*Article*:
──────────
Mason Colin Hancock (born 10 February 2003) is an English professional footballer who plays as a defender for Aberdeen.

Career

Aberdeen
Originally starting his career with Fulham, where he spent eight years, Hancock went onto have spells with Oxford United and Woking, before making the move to Scotland to join Aberdeen in the Summer of 2020. Following his arrival, he quickly progressed through the youth ranks and within the space of a year he was in and around the first-team squad, featuring as an unused substitute in their Scottish Premiership fixture with Heart of Midlothian.

Six months later, Hancock signed a new one-year contract extension, tying him to the club until May 2023. Following this, he was then subsequently sent out on loan to Scottish League Two side, Stirling Albion for the remainder of the 2021–22 campaign. He went onto feature fourteen times in all competitions before returning to Pittodrie in May later that year.
──────────
*Records*:
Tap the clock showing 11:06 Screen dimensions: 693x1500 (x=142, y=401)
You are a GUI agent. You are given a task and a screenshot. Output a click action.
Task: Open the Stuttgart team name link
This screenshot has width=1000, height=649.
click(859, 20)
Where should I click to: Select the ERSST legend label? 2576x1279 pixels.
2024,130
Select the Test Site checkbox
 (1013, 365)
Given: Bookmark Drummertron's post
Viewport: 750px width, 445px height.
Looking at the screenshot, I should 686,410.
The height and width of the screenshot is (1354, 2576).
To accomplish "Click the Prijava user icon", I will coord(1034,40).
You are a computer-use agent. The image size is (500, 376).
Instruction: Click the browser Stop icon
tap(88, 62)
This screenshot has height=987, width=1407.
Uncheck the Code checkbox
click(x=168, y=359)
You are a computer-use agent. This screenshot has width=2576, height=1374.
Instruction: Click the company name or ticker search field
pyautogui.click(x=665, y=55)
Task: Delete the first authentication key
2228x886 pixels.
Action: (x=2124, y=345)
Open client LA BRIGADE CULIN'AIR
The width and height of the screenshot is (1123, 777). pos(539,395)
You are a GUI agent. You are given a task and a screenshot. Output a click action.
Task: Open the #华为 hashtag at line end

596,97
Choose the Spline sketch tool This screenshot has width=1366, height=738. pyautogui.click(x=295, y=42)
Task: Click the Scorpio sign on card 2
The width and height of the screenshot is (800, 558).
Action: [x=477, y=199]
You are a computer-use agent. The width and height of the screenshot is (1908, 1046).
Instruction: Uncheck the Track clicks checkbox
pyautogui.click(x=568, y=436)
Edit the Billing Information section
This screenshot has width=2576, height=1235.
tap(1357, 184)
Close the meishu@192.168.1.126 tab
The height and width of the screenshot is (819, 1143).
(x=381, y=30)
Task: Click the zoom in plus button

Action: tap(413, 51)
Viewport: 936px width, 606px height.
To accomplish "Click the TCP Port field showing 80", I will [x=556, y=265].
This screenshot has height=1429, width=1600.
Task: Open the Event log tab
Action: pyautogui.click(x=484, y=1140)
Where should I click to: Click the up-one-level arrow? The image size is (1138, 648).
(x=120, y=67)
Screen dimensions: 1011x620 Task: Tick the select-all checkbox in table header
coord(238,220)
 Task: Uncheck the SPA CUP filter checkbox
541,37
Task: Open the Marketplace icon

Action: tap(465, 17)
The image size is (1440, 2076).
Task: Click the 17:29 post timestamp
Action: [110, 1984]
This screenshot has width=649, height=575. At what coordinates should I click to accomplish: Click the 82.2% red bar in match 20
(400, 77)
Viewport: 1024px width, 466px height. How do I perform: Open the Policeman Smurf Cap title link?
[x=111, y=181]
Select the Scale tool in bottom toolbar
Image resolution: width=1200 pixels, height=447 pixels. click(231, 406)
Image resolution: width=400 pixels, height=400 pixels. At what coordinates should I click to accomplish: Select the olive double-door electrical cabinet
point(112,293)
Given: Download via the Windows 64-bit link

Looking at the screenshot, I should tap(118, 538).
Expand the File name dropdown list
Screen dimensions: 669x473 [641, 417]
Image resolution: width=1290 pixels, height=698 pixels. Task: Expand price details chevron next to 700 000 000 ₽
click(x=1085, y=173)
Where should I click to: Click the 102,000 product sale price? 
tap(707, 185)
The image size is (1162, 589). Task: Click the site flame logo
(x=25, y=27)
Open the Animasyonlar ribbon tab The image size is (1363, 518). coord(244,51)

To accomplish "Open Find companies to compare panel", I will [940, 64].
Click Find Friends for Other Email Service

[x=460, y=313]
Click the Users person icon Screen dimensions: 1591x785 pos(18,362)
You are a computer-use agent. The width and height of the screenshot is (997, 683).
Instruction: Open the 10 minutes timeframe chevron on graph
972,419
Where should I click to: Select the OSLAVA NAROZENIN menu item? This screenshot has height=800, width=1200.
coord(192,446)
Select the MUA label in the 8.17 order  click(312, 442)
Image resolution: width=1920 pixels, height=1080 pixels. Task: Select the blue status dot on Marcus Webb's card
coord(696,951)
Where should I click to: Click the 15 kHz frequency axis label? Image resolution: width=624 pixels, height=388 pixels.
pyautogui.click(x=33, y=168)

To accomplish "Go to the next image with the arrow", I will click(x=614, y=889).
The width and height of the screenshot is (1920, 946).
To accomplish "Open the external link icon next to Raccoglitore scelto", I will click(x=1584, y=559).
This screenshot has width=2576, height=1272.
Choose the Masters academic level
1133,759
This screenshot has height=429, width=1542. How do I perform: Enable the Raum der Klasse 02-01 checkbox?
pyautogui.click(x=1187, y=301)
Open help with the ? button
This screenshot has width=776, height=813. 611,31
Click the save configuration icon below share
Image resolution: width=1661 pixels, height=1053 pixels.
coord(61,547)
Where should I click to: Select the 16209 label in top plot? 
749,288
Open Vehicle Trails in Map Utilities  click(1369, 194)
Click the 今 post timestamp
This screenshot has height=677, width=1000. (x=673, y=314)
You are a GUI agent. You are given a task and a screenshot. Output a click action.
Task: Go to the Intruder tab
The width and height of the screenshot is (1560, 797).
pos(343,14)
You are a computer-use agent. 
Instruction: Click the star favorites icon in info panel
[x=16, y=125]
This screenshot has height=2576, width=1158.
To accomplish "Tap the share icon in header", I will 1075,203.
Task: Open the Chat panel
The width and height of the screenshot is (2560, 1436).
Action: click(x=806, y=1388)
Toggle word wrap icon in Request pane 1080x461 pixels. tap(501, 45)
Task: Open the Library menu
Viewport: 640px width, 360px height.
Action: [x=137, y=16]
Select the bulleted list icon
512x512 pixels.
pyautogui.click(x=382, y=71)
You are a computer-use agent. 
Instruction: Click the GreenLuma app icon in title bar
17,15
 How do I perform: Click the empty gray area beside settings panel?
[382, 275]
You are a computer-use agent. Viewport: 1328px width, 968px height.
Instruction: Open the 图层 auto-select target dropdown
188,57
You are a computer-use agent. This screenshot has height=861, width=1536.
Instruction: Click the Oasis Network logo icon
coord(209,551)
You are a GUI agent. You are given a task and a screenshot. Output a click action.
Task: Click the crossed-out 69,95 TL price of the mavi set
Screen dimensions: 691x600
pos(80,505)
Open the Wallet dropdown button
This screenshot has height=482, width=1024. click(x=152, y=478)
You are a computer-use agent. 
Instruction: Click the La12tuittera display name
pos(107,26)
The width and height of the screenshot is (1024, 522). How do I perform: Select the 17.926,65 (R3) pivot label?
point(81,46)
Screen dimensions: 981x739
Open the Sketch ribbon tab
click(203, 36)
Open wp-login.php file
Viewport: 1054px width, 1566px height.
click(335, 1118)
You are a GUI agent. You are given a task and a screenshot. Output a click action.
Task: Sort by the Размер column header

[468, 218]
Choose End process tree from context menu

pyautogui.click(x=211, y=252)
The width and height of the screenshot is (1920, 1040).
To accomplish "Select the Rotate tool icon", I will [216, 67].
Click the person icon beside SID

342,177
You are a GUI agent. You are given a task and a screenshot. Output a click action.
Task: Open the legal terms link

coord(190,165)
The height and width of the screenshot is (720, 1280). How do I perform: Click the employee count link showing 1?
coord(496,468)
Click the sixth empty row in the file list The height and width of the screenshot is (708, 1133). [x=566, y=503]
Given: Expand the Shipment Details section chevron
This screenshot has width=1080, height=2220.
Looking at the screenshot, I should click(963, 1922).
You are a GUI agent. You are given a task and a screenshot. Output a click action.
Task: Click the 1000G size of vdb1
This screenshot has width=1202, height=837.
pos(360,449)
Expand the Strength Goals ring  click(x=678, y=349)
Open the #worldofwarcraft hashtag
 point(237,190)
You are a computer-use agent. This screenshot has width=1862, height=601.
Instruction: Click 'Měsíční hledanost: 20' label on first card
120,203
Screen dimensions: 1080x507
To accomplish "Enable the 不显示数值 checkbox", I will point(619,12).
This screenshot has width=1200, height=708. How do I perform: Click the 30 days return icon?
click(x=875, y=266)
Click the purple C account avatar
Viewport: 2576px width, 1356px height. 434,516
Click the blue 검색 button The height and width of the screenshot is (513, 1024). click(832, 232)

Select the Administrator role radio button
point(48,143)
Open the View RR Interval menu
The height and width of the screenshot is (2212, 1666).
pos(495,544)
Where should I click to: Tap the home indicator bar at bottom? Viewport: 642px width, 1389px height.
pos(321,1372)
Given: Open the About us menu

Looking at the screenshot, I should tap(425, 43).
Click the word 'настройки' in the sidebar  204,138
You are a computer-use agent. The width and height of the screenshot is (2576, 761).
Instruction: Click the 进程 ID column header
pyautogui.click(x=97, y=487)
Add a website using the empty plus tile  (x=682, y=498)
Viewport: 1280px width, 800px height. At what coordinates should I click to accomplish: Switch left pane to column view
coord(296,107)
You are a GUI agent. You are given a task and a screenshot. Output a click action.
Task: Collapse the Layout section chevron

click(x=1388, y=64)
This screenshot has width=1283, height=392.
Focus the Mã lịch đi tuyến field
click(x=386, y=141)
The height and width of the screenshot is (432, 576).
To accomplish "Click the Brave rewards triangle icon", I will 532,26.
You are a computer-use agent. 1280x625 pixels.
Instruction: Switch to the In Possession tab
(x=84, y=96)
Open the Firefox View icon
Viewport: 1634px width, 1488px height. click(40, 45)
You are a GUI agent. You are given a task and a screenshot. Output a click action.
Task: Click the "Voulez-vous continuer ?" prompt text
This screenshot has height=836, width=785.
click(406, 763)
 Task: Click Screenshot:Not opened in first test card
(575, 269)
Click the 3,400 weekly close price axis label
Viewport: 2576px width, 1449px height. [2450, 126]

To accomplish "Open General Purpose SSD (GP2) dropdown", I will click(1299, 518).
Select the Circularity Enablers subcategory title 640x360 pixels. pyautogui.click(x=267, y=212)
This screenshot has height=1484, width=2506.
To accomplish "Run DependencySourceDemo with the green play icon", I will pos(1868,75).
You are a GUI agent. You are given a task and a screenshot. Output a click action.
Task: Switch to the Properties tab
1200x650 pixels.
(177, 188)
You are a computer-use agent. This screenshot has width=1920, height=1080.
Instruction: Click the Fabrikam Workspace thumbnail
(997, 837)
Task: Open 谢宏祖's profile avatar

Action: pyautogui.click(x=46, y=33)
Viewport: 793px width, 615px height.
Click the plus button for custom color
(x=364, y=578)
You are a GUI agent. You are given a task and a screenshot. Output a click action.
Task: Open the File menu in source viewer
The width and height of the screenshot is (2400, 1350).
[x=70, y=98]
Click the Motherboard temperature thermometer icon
──────────
*What to do*:
- 1) In the article on Mason Hancock, which Scottish League Two side did he join on loan for the rest of the 2021–22 campaign?
- 2) Carry on the article on Mason Hancock from the point where it ends.

*Results of the exercise*:
- 1) Stirling Albion

- 2)
Ahead of the 2022–23 campaign, Hancock was assigned the number 26 jersey. On 10 July 2022, he made his first-team debut for the club, starting in a 2–0 victory over Peterhead in the Scottish League Cup. However, was substituted after 35 minutes after sustaining an injury. On 28 July 2022, after featuring four times for Aberdeen in the Scottish League Cup, he was sent out on loan to Arbroath for the remainder of the campaign. After making 13 appearances for Arbroath, Hancock returned to Aberdeen after sustaining a serious knee injury.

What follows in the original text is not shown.